O passado não existe mais. Mesmo que possamos aprender com o que nos aconteceu, é inútil ficarmos presos em um tempo que não vai voltar. Viver no passado é como dirigir um carro olhando pelo retrovisor em vez de olhar para frente. É escolher fechar os olhos para o presente e permanecer conectado com o que deixamos para trás. Portanto, devemos avaliar os pensamentos que nos mantêm presos ao passado e nos impedem de desfrutar o presente. Podemos nos perguntar: como nos identificamos com o passado? Os erros, falhas e oportunidades perdidas ainda nos prejudicam? Continuamos nos culpando e nos recriminando pelo passado?



5. Futuro

O futuro ainda está por vir. Ainda não existe. Mas quando nos fundimos com as preocupações, passamos a viver naquele tempo inexistente. Isso nos torna menos eficazes porque não tomamos decisões pensando no presente, mas apenas nos preocupamos ou fantasiamos com o que pode acontecer. Podemos nos perguntar: como nos identificamos com o futuro? As coisas que queremos fazer nos mantêm presos? Estamos ocupados demais nos preocupando ou fantasiando sobre o futuro para estarmos totalmente presentes aqui e agora?

6. eu

A fusão cognitiva também se estende à maneira como nos descrevemos a nós mesmos. Todos nós temos uma ideia de que tipo de pessoa somos e o que defendemos. Sem dúvida, é importante ter um forte senso de identidade e ter nossos valores claros para construir uma vida com sentido. Mas quando nos fundimos demais com a ideia que temos de nós mesmos, isso se torna prejudicial, fazendo com que nos tornemos rígidos e inflexíveis em nossa maneira de pensar. Portanto, devemos observar cuidadosamente nossos pensamentos. Que tipo de pessoa pensamos que somos? Como achamos que os outros nos veem? Quais são as características que nos definem? Eventualmente, quando abandonamos quem somos, nos abrimos para quem podemos ser.
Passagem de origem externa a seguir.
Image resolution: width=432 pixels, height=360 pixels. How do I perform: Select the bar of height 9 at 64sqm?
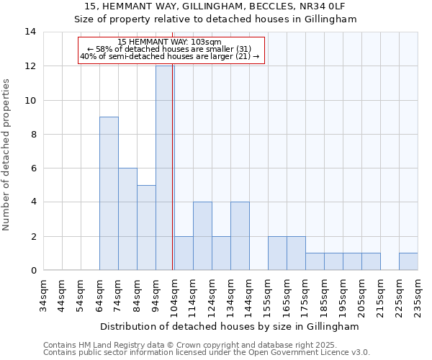click(109, 194)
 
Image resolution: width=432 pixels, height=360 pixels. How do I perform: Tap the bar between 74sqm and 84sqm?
click(127, 219)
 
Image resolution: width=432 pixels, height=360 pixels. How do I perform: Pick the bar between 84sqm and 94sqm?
click(146, 228)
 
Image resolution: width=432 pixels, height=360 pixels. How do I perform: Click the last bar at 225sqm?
click(408, 261)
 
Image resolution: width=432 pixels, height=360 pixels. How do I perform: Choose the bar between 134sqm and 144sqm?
click(240, 236)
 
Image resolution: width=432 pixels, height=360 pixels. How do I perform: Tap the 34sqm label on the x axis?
click(43, 295)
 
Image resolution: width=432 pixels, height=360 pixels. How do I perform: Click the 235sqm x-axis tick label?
click(418, 295)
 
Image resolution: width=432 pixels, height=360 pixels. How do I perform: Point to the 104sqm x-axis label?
click(174, 295)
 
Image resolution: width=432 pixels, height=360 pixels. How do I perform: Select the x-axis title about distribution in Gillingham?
click(230, 326)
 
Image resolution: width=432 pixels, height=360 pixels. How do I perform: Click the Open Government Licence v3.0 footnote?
click(292, 353)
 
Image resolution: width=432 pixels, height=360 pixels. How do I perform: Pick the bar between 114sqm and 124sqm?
click(202, 236)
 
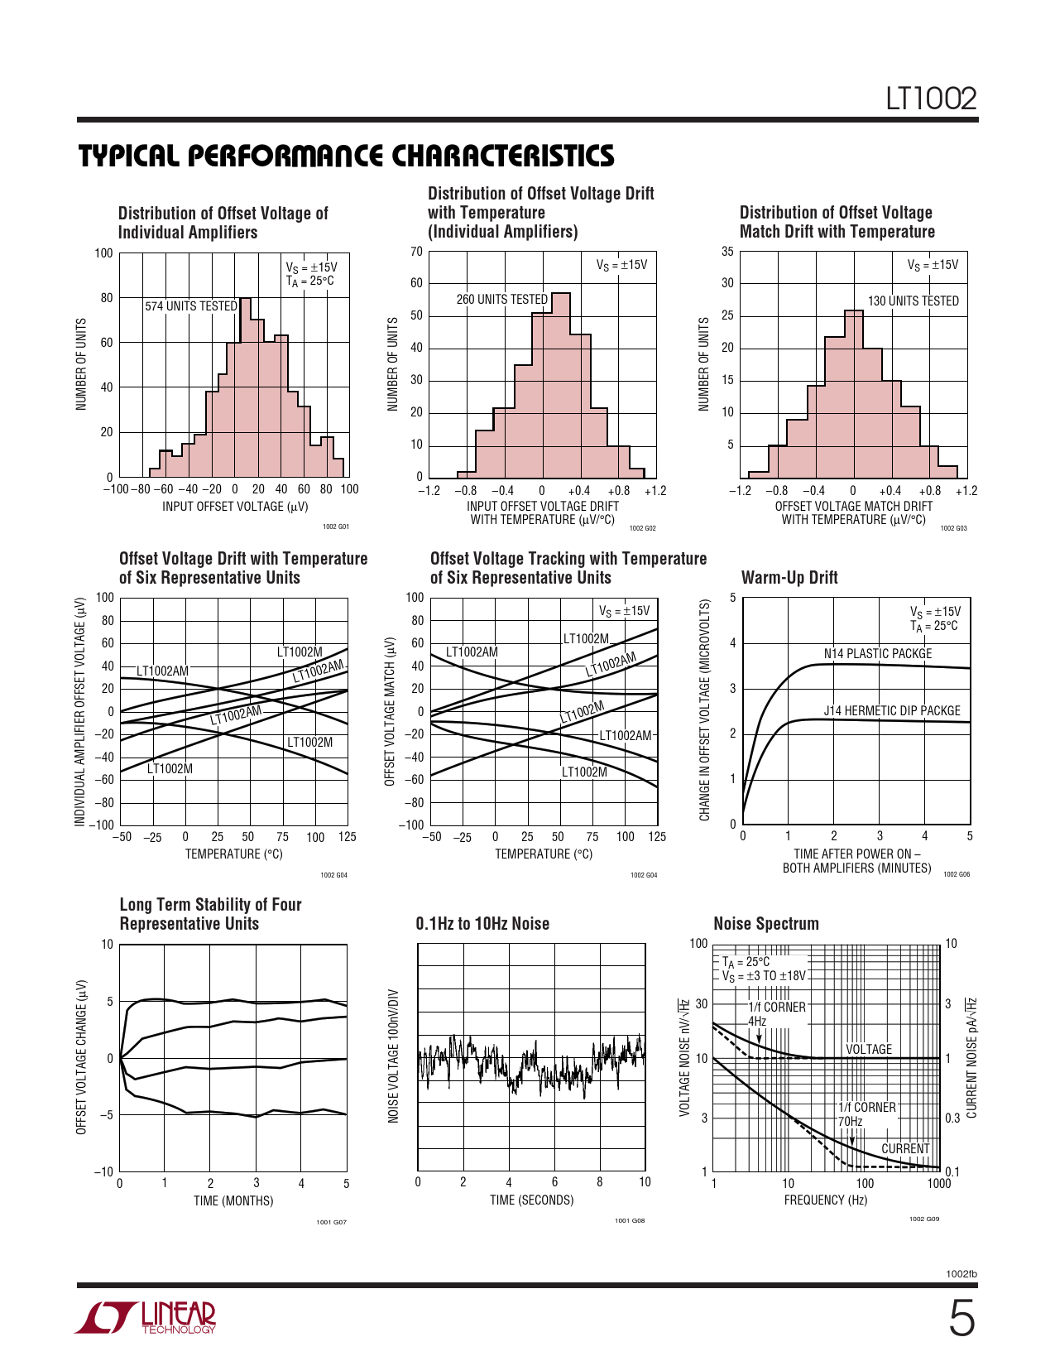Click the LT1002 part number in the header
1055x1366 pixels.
pos(930,99)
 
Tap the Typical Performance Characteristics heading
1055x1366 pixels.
pos(346,156)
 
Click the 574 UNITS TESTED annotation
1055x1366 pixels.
pos(191,306)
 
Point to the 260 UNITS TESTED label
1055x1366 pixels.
pos(501,300)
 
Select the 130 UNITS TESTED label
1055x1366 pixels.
pos(913,301)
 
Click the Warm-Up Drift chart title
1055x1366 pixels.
pos(789,578)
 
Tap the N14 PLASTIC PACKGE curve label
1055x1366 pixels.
pos(877,654)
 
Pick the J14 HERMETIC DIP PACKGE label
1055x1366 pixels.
pos(891,711)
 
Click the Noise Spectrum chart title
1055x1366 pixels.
pos(765,924)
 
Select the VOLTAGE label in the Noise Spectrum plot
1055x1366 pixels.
pos(869,1050)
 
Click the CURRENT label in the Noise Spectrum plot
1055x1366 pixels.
pos(905,1149)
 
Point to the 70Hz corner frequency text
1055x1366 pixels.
pos(851,1122)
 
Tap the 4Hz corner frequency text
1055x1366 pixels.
pos(757,1022)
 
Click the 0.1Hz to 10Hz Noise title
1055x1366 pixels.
pos(482,924)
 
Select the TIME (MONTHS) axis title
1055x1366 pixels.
pos(233,1200)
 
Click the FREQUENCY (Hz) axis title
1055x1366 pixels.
pos(826,1200)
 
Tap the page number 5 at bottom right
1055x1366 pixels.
pos(961,1319)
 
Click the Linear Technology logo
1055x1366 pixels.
pos(146,1318)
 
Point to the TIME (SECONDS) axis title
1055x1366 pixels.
pos(531,1200)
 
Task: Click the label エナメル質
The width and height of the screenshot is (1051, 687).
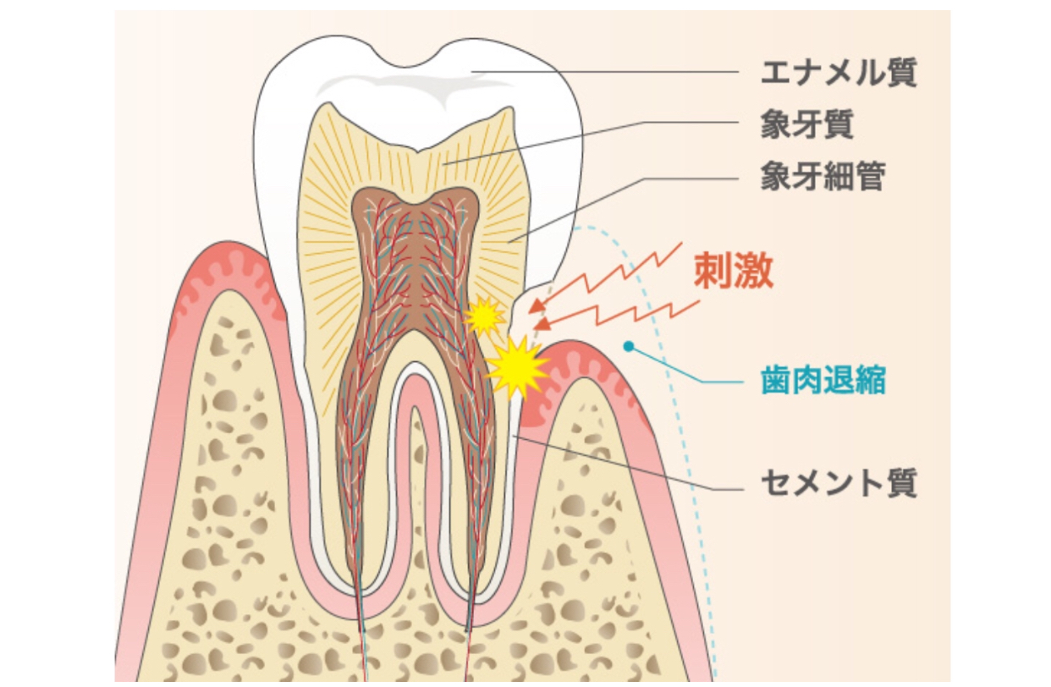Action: coord(838,73)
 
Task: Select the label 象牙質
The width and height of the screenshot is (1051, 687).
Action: coord(806,124)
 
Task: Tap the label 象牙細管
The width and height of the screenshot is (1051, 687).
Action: coord(823,177)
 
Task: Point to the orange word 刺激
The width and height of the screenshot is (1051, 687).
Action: coord(734,271)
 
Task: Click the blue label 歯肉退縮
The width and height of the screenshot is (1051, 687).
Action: coord(823,381)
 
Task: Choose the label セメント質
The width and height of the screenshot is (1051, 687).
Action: coord(838,484)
A desfusão cognitiva como uma saída

A desfusão cognitiva é uma técnica que nos ajuda a entender que os pensamentos são apenas pensamentos. Reconhecer essa realidade não implica minimizar o impacto emocional que os pensamentos podem ter ou negar as informações factuais que os geram. Ambos são válidos.

Mas devemos entender que os pensamentos não têm mais poder do que aquilo que lhes damos. Eles são apenas palavras e imagens flutuando em nossas mentes. Nós os entendemos, decidimos o que significam e lhes damos poder sobre nós.

O fato de termos um pensamento não significa necessariamente que devemos agir. É verdade que pensamentos aterrorizantes ou poderosos geram um senso de urgência que nos empurra para a ação, mas nem sempre é necessário sermos guiados por eles, especialmente quando se trata de interpretações distorcidas da realidade. Em vez disso, devemos assumir uma distância psicológica que nos permita desbloquear a fusão cognitiva para ver os fatos com maior clareza e objetividade.